Stored data entries
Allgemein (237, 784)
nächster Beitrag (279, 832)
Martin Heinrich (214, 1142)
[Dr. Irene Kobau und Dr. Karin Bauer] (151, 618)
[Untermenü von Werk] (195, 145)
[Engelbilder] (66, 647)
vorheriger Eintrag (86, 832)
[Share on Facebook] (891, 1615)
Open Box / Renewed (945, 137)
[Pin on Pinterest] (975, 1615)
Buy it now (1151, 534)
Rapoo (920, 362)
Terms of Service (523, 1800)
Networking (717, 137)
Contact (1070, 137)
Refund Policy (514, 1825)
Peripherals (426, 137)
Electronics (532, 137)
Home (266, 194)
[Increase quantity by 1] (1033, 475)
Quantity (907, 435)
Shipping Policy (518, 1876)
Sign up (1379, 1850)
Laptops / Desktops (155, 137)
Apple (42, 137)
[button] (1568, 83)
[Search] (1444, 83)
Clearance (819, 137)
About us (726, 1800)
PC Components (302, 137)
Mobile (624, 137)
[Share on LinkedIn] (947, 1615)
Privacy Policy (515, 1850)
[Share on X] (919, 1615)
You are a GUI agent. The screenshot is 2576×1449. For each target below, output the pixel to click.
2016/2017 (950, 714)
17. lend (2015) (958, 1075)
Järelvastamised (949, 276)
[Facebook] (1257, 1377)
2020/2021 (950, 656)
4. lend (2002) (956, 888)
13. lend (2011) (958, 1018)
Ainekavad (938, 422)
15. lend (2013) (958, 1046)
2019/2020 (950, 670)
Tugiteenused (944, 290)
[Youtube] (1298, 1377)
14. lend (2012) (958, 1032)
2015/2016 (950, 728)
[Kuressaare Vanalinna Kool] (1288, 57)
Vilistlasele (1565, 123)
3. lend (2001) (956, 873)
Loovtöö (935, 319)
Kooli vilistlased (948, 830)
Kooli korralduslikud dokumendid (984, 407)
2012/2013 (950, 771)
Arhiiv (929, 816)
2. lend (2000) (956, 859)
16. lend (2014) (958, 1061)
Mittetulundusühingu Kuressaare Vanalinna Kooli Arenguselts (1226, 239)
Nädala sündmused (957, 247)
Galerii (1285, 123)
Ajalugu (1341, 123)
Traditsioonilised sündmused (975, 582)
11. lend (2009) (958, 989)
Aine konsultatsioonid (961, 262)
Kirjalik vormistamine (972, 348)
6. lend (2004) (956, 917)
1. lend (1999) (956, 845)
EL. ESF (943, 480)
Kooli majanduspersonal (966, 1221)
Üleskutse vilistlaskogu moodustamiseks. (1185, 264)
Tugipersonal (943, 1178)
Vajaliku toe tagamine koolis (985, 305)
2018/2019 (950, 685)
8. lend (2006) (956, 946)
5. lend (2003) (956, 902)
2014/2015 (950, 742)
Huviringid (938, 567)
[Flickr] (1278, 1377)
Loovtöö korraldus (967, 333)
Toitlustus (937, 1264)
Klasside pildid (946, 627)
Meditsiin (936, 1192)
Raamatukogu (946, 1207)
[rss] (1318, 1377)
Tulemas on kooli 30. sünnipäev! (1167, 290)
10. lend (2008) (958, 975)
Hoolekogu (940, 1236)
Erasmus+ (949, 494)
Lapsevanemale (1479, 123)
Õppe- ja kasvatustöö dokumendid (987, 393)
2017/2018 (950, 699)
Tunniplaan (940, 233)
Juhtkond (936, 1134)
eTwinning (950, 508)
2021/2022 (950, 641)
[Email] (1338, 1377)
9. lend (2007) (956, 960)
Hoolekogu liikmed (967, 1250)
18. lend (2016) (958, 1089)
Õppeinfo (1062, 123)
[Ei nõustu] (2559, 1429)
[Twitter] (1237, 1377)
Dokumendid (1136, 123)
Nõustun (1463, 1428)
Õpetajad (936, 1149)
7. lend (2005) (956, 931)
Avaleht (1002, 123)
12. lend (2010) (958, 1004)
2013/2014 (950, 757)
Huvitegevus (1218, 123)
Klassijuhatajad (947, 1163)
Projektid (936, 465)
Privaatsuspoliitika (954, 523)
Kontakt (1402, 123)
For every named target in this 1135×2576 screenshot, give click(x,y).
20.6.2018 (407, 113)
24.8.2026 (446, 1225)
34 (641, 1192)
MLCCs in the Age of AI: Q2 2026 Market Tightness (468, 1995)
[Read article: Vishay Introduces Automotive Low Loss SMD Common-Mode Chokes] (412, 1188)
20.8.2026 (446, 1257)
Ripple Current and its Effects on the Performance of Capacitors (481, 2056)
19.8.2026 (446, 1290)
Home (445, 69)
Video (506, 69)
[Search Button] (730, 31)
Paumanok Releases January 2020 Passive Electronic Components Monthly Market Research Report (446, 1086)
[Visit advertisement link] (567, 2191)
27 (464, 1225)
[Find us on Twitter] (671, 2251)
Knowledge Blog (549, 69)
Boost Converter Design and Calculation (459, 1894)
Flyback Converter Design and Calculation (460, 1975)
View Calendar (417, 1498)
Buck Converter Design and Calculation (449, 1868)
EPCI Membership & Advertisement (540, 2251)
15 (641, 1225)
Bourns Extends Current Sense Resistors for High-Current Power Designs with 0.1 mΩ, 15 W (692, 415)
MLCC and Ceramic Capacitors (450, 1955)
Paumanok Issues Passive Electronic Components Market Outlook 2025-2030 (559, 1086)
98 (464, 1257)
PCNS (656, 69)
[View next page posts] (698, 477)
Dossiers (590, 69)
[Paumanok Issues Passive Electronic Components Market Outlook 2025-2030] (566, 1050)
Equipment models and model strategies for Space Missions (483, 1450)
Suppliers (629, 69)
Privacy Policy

_ACTIVITY_
Reproduce exactly what appears from the line containing "15 (641, 1225)" down to the final line of the data.

_ANSWER FOR THE TASK_
15 (641, 1225)
Bourns Extends Current Sense Resistors for High-Current Power Designs with 0.1 mΩ, 15 W (692, 415)
MLCC and Ceramic Capacitors (450, 1955)
Paumanok Issues Passive Electronic Components Market Outlook 2025-2030 (559, 1086)
98 (464, 1257)
PCNS (656, 69)
[View next page posts] (698, 477)
Dossiers (590, 69)
[Paumanok Issues Passive Electronic Components Market Outlook 2025-2030] (566, 1050)
Equipment models and model strategies for Space Missions (483, 1450)
Suppliers (629, 69)
Privacy Policy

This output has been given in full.